(Working data)

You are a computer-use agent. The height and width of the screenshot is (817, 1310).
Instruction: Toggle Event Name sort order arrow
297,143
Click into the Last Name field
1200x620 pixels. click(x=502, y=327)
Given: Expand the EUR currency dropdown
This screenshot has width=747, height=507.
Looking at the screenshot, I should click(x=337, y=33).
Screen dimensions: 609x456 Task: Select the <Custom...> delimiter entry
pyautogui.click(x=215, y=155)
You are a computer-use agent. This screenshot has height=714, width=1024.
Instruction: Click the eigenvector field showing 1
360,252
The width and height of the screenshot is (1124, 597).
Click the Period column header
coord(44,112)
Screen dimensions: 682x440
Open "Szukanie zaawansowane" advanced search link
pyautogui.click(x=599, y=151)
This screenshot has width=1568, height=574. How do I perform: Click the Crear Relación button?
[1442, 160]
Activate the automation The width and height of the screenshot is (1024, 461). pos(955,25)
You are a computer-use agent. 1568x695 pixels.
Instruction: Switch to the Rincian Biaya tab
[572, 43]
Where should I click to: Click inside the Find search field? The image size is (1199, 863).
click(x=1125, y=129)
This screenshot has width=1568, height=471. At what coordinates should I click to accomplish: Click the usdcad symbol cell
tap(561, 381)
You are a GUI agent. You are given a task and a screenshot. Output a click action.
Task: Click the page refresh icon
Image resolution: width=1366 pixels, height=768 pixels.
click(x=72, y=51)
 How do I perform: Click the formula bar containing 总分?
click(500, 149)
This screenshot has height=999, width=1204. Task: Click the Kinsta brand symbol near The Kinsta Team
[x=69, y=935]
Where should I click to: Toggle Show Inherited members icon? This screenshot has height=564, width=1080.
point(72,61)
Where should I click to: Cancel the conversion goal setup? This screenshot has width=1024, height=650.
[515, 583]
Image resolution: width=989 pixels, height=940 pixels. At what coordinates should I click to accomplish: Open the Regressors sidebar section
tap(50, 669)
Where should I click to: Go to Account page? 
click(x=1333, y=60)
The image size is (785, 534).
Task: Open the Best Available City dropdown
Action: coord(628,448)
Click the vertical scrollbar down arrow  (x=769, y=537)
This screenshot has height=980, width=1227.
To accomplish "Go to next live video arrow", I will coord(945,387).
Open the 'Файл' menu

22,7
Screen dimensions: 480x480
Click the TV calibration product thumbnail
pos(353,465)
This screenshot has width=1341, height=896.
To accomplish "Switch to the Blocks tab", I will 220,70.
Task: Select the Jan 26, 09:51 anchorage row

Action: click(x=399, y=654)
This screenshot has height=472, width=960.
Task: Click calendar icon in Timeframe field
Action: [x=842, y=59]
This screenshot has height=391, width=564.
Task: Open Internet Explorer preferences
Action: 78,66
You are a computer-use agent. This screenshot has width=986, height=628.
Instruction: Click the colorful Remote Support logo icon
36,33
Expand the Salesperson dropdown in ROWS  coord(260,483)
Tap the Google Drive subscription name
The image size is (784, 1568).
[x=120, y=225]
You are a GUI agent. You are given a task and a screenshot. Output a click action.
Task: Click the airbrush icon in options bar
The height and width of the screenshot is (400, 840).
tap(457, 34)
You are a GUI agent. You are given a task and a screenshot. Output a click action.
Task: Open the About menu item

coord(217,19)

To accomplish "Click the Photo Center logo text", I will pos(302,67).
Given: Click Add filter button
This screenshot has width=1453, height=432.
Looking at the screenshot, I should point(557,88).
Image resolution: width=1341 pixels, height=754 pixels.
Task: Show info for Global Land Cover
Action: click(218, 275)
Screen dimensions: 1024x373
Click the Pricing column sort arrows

(End Working data)

### Work item
Set down exactly the line that holds "This screenshot has width=1453, height=432." and all lines after it to the end of the data.

### Response below
This screenshot has width=1453, height=432.
Looking at the screenshot, I should point(557,88).
Image resolution: width=1341 pixels, height=754 pixels.
Task: Show info for Global Land Cover
Action: click(218, 275)
Screen dimensions: 1024x373
Click the Pricing column sort arrows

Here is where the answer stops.